In other words, I was Dershowitz’s doppelganger. Wasn’t that obvious?  Dershowitz was the senior-most professor at Harvard Law School and a serial liar, I was an itinerant academic whose entire public career was built on exposing fraudulent scholarship of the powerful. (My old “comrade,” Roane, who is currently a Senior Editor of The Nation, stood by silently, uttering not a syllable in my defense.) Meanwhile, Matthew Rothschild and Ruth Coniff, editors of another left-leaning periodical, The Progressive, alleged that I was a quasi “Holocaust denier.” But here’s the thing.  The dean of Holocaust scholars, indeed, the founder of the field of Holocaust Studies, was Professor Raul Hilberg.  It happens that Hilberg was a rightwing Republican, he swore by the Wall Street Journal. When asked about my tenure case, here’s what Hilberg said:

Leaving aside the question of style — and here, I agree that it’s not my style either — the substance of the matter is most important here, particularly because Finkelstein, when he published this book [The Holocaust Industry], was alone.
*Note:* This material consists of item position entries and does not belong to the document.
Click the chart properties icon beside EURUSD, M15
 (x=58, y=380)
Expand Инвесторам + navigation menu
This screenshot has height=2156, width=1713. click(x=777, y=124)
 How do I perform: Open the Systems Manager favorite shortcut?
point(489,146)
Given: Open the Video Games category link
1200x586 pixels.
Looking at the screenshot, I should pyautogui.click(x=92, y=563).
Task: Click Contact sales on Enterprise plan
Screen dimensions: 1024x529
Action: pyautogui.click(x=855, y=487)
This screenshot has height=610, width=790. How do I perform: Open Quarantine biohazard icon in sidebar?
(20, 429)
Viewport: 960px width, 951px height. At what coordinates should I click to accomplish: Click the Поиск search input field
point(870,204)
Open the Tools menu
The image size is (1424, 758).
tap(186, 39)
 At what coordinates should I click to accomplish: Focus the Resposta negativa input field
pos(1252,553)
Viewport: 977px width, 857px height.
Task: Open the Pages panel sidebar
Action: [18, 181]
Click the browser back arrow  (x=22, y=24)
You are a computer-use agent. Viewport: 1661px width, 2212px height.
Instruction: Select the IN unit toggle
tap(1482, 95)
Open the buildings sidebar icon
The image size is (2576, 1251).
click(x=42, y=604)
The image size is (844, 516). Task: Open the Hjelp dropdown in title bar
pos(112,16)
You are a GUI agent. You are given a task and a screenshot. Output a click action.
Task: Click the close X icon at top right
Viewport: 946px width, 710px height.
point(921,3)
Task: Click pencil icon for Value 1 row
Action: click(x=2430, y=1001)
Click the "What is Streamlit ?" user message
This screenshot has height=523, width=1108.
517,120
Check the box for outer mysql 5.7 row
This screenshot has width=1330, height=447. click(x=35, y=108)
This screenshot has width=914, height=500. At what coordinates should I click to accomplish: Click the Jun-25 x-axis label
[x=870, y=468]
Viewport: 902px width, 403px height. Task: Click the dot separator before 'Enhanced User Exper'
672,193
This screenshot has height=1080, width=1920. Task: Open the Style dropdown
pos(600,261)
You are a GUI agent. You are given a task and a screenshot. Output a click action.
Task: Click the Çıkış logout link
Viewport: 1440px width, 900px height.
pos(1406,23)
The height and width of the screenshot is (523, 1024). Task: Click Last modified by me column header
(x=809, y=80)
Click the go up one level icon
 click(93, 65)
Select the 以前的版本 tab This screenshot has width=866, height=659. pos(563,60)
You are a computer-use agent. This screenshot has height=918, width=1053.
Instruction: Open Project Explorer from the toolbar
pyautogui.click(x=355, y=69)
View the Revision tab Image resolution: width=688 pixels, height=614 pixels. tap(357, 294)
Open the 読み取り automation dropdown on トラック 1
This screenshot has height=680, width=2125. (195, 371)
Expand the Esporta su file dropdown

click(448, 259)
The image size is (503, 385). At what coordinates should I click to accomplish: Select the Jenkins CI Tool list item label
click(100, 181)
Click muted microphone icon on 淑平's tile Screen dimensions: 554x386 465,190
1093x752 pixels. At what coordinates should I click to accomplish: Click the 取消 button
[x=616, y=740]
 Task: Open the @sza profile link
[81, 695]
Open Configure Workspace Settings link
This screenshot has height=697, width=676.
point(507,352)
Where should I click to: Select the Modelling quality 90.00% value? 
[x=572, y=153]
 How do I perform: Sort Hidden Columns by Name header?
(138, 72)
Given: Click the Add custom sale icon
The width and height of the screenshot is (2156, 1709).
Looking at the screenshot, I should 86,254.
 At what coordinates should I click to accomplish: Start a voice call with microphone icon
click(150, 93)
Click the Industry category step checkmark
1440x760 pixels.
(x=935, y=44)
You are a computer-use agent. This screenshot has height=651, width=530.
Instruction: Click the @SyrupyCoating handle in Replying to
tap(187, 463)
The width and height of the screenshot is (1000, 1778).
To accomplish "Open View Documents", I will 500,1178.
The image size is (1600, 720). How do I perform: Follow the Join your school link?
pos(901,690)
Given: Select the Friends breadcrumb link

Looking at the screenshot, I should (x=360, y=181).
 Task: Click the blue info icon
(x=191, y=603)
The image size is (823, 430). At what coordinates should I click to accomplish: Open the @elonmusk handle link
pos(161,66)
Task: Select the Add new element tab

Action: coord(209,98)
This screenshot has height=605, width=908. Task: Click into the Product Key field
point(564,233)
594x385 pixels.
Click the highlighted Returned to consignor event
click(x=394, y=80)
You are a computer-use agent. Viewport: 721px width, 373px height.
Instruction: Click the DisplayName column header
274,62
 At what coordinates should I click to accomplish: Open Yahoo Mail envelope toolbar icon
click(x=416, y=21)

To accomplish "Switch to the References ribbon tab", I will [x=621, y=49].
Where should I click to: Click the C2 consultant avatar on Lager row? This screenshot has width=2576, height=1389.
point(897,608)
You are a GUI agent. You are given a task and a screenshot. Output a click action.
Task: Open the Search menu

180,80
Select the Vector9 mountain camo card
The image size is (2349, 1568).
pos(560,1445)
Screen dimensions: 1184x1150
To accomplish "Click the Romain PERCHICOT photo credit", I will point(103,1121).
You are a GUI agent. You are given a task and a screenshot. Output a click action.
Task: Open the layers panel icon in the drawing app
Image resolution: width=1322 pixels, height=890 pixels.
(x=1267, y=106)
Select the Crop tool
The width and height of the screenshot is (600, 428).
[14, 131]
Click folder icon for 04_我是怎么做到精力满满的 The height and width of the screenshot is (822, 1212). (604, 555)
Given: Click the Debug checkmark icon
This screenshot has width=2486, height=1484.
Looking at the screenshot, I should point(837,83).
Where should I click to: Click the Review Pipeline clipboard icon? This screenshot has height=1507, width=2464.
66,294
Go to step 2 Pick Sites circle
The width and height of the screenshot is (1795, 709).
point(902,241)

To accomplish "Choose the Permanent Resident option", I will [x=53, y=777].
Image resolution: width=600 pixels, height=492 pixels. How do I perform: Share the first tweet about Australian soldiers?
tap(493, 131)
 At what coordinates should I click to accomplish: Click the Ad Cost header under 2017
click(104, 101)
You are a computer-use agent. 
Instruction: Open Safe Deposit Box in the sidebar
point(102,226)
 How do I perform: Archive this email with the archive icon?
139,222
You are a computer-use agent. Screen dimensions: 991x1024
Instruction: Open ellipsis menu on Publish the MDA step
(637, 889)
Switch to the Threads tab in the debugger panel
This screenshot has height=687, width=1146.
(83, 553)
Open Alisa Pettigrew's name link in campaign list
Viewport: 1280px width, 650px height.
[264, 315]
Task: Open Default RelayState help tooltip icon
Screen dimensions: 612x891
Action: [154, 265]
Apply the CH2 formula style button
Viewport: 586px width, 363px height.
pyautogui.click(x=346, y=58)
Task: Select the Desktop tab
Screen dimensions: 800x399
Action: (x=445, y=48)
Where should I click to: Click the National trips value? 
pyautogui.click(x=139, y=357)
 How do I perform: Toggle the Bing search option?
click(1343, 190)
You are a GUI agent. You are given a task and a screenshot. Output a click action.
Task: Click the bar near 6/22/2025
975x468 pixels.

It takes an enormous amount of academic courage to speak the truth when no one else is out there to support him. And so, I think that given this acuity of vision and analytical power, demonstrating that the Swiss banks did not owe the money, that even though survivors were beneficiaries of the funds that were distributed, they came, when all is said and done, from places that were not obligated to pay that money. That takes a great amount of courage in and of itself. So I would say that his place in the whole history of writing history is assured, and that those who in the end are proven right triumph, and he will be among those who will have triumphed, albeit, it so seems, at great cost.

The moral is, Don’t judge a person by their ideological cover.